▶ _Requirement_:
From the records below, copy each line that has the word "computer" in it.

═══

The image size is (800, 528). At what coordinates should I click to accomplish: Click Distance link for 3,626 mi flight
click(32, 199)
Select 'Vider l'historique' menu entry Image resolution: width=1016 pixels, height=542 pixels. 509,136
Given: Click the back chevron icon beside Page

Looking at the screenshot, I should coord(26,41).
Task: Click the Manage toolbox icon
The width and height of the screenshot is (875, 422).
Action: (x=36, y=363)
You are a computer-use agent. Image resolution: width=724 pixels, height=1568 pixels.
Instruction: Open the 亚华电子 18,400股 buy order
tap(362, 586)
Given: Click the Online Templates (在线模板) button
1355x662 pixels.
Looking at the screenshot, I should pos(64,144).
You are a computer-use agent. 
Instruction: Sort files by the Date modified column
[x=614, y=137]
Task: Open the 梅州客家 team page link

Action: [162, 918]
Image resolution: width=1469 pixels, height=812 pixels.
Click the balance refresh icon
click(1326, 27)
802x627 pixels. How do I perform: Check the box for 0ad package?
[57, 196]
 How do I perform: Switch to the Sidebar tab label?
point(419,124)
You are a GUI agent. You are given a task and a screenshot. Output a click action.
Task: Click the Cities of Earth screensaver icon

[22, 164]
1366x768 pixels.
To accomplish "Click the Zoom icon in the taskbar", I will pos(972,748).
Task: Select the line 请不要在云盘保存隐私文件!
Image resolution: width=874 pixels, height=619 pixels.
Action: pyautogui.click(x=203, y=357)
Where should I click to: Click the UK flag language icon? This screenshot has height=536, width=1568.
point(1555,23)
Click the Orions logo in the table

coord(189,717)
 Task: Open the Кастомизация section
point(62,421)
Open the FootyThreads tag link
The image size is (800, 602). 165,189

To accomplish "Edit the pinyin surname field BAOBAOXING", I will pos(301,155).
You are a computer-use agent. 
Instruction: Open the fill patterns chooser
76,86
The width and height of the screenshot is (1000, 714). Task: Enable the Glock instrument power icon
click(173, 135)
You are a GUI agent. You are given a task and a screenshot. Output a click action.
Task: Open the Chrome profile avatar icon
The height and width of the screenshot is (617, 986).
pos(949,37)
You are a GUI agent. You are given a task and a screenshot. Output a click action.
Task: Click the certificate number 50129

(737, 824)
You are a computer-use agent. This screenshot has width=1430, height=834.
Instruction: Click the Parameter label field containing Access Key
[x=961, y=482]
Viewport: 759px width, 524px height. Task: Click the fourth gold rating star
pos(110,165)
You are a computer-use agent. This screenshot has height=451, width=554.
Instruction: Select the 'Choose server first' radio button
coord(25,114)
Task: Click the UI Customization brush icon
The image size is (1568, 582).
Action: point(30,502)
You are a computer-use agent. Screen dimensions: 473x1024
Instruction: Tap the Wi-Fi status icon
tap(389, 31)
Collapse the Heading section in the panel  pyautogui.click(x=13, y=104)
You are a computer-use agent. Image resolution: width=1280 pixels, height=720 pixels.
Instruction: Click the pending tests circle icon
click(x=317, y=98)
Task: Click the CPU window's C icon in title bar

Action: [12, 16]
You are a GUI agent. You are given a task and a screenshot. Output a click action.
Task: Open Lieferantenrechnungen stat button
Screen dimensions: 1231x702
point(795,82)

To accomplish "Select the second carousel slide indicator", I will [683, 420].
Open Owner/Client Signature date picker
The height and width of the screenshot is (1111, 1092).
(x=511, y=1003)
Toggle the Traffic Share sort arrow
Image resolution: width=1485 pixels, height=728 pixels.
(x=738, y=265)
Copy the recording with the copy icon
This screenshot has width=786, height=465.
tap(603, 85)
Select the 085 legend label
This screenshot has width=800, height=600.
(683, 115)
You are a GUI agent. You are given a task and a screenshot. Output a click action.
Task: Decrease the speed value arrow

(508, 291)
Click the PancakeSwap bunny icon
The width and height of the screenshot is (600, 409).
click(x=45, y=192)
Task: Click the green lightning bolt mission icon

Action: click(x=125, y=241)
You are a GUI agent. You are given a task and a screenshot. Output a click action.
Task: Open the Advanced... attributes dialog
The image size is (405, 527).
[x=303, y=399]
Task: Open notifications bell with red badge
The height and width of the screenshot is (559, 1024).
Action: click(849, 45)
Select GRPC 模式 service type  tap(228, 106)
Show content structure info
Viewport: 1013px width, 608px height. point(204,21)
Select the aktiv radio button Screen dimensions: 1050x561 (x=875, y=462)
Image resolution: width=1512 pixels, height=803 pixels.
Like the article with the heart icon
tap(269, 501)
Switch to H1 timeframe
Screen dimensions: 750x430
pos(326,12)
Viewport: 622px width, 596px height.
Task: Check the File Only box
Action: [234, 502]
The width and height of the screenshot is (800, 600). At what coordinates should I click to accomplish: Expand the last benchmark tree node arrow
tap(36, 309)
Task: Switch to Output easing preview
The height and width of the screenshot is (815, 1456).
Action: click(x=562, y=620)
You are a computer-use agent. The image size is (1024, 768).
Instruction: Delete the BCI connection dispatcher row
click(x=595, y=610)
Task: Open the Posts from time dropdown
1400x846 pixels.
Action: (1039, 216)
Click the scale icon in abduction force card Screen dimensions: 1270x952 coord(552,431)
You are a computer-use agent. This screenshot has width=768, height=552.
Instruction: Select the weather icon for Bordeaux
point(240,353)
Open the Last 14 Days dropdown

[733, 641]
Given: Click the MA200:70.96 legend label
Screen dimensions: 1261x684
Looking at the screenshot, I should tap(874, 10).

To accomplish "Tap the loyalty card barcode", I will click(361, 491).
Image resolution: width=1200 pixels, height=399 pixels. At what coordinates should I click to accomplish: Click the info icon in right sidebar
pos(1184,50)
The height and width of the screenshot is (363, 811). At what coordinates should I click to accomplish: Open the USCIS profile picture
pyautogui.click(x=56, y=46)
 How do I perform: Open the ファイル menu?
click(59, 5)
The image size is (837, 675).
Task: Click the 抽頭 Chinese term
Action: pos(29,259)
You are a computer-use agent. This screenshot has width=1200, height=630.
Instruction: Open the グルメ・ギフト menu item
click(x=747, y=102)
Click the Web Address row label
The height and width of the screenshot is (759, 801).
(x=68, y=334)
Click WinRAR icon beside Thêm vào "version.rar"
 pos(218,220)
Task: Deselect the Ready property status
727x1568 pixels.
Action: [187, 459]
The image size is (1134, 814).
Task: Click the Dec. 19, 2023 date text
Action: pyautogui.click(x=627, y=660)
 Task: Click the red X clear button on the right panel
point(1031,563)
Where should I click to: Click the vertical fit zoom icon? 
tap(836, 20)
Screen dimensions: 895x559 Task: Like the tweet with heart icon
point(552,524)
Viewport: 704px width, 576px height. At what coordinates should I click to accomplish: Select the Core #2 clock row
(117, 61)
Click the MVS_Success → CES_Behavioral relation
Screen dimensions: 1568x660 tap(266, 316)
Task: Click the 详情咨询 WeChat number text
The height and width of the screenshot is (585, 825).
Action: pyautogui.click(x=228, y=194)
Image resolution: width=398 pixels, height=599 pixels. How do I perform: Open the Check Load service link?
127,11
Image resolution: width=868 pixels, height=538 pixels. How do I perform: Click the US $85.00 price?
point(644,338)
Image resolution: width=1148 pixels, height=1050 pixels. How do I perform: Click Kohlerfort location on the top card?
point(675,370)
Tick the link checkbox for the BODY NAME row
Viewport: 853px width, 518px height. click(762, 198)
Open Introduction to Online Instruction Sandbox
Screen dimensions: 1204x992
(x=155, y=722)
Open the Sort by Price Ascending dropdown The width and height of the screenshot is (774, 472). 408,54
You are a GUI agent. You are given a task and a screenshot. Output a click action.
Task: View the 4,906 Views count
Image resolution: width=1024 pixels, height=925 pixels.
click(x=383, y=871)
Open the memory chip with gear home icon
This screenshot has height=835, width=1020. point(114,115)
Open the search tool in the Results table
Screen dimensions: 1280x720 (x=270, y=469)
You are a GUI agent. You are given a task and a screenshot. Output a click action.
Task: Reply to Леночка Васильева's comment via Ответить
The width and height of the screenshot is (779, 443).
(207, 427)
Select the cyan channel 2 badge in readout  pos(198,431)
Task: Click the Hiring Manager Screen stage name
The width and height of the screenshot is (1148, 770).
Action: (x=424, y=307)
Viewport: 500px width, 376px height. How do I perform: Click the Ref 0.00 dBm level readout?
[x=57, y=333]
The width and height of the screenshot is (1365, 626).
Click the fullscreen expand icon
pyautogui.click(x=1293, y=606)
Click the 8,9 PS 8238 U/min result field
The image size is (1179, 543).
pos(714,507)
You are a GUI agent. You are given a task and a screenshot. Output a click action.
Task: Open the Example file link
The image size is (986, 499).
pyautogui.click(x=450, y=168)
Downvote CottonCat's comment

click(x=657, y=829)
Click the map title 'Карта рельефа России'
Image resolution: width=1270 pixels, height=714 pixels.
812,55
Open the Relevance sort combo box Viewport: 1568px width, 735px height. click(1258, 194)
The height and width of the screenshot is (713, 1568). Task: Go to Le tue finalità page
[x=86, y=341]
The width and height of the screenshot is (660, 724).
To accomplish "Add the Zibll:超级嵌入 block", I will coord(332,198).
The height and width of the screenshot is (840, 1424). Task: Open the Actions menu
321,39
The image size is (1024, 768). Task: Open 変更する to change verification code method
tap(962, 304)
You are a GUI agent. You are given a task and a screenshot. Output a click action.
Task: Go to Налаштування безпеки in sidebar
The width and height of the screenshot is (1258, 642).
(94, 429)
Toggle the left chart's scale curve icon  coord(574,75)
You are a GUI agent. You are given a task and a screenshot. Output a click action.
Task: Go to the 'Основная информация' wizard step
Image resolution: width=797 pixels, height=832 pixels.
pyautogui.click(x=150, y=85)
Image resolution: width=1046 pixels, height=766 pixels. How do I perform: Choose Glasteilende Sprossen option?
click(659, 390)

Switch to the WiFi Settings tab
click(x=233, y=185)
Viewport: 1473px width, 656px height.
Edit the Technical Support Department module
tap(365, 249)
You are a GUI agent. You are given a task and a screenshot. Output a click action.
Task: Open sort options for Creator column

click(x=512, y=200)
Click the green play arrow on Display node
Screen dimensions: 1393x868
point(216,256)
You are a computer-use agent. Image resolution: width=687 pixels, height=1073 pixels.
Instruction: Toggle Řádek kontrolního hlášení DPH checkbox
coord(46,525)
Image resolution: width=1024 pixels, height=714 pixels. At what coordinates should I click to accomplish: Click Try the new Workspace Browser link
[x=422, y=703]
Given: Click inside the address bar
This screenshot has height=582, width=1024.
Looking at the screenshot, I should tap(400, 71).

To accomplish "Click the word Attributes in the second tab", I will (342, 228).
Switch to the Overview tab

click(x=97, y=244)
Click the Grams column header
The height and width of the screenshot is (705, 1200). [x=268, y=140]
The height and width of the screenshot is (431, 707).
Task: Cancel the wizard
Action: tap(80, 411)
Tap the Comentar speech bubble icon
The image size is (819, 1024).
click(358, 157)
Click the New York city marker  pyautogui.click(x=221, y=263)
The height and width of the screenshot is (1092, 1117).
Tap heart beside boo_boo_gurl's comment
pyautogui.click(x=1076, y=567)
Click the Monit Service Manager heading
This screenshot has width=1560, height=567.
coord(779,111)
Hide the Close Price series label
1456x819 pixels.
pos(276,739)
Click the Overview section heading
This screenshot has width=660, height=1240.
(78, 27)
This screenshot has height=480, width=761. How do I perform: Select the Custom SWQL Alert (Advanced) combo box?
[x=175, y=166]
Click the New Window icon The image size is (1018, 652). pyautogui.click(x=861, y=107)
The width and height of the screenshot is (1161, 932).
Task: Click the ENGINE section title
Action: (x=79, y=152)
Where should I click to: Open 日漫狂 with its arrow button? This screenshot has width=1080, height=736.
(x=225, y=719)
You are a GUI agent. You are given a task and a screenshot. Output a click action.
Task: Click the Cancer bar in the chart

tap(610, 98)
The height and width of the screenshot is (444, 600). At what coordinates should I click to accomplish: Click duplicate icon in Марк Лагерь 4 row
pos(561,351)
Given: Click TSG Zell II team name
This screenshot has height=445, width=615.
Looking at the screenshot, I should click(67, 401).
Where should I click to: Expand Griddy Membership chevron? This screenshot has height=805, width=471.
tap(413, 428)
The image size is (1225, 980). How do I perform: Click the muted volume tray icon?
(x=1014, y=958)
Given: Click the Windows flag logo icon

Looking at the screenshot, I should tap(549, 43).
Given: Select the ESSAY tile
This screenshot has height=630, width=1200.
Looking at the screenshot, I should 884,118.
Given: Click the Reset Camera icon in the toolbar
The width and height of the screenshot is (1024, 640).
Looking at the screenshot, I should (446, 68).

═══

▶ _Output below_:
You are a computer-use agent. Image resolution: width=724 pixels, height=1568 pixels.
You are a computer-use agent. 
You are a computer-use agent. 
You are a computer-use agent. This screenshot has width=1430, height=834.
You are a computer-use agent. This screenshot has height=451, width=554.
You are a computer-use agent. Screen dimensions: 473x1024
You are a computer-use agent. Image resolution: width=1280 pixels, height=720 pixels.
You are a computer-use agent. The image size is (1024, 768).
You are a computer-use agent. This screenshot has width=768, height=552.
You are a computer-use agent. This screenshot has width=1200, height=630.
You are a computer-use agent. Image resolution: width=687 pixels, height=1073 pixels.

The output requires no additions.